= WORK TO BE COMPLETED =
Reproduce the listing from the line with "You are a GUI" up to and including the line with "pos(807,564)", leaving out the pictures.

= DATASET =
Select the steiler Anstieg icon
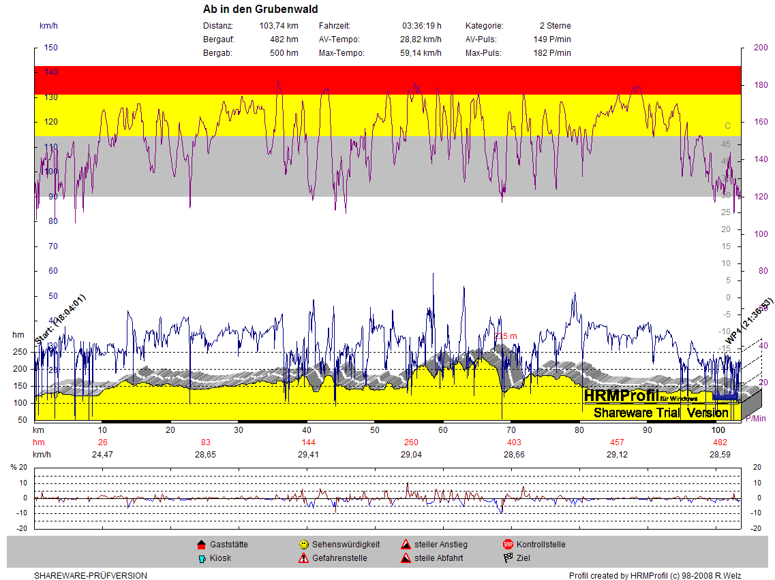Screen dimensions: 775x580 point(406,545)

--

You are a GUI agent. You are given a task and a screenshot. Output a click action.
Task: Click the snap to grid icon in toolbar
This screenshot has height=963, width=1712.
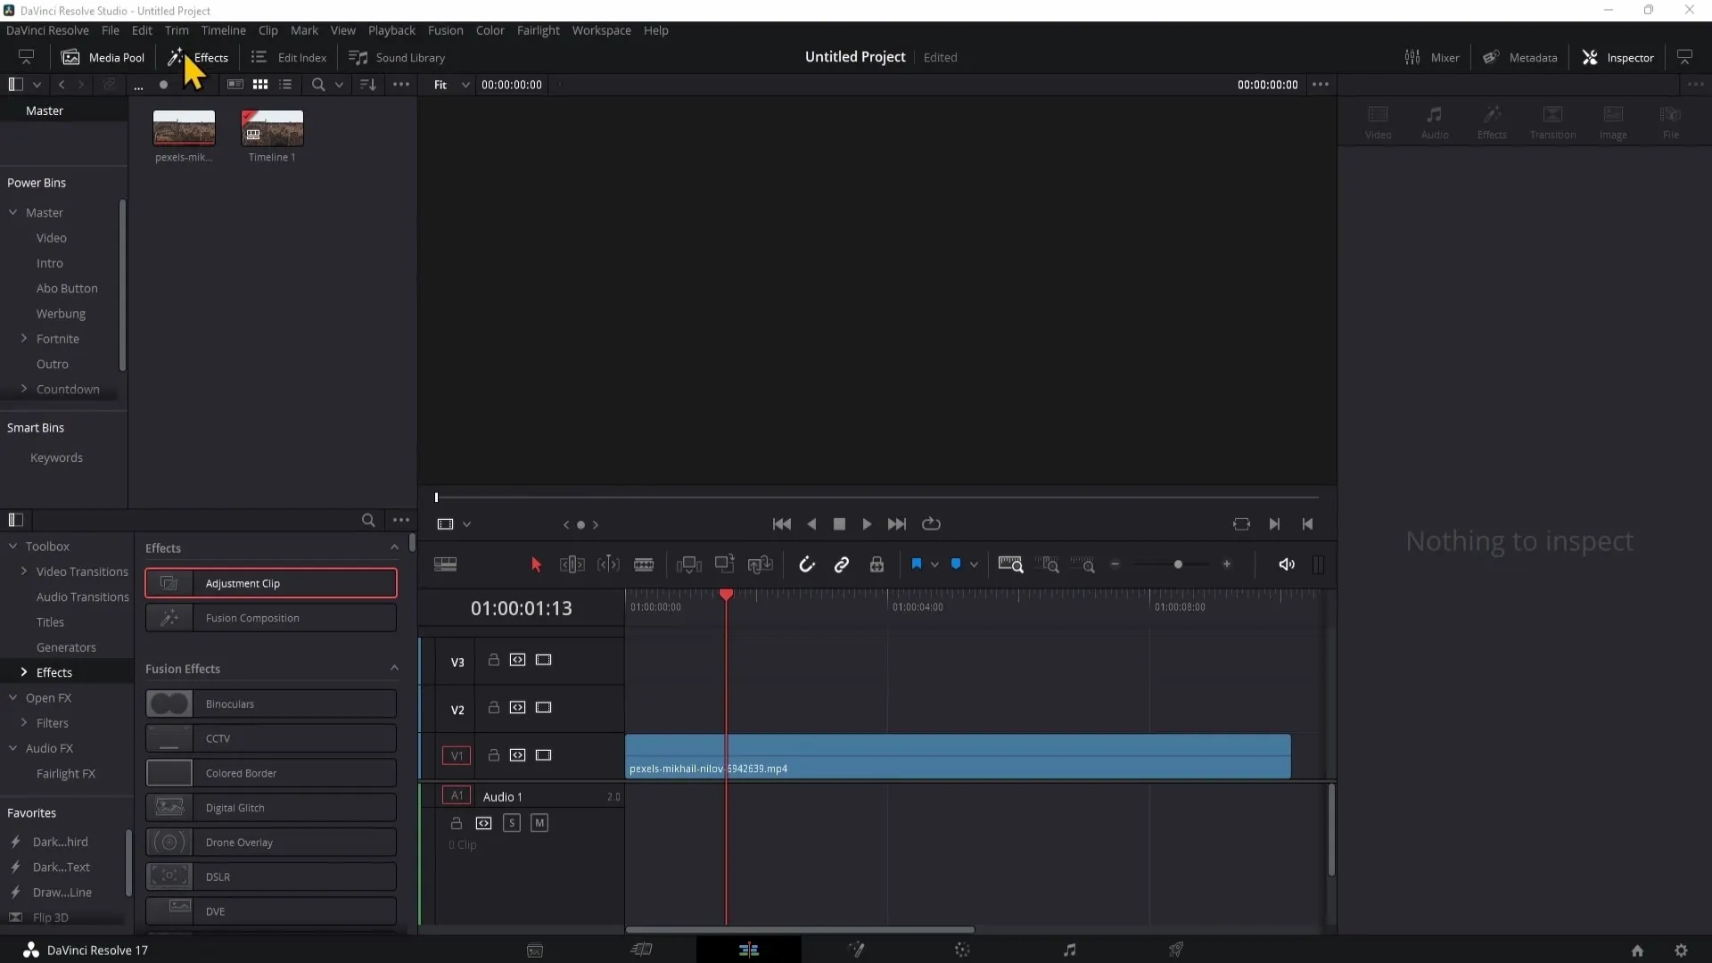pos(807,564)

--

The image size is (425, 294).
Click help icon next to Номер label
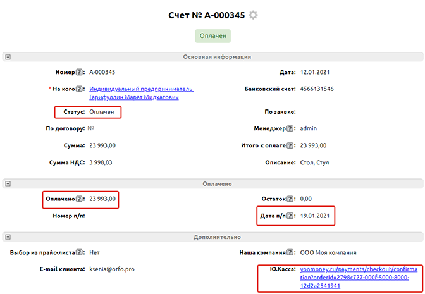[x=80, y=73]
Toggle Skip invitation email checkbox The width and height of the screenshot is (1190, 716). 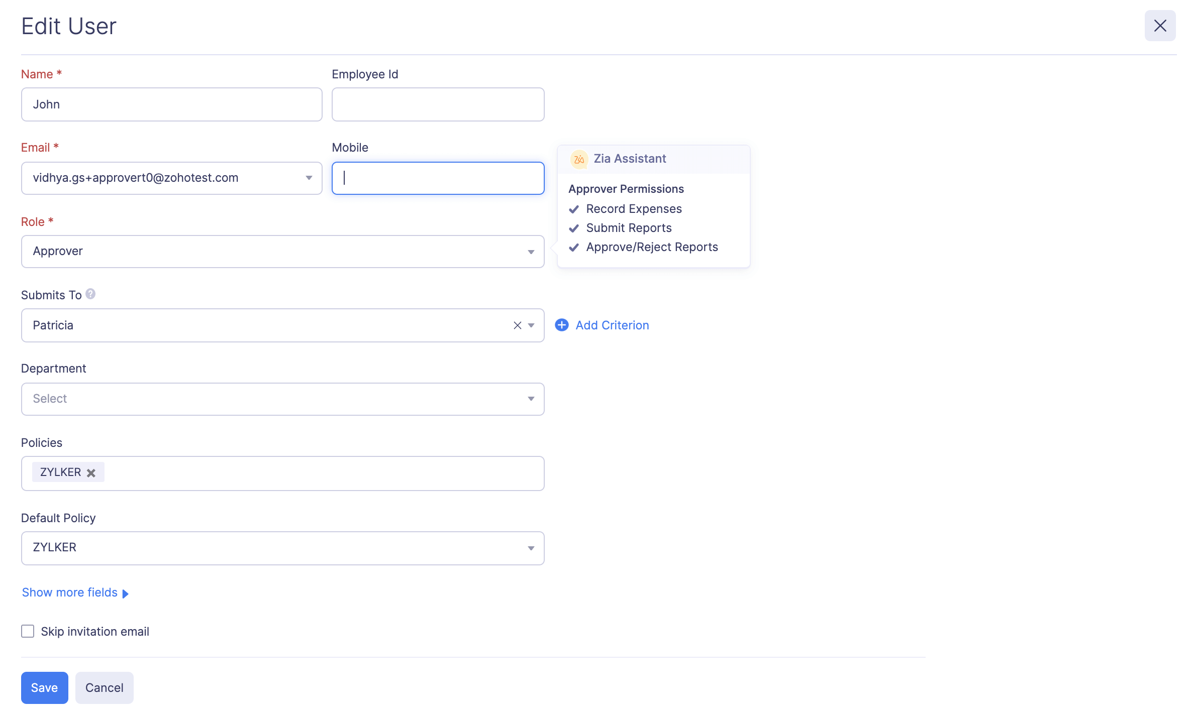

= RESULT OF THIS TASK =
You are a GUI agent. You are given a task and a screenshot. Output a click action.
Task: Click the snap to grid icon in toolbar
This screenshot has height=963, width=1712.
pos(807,564)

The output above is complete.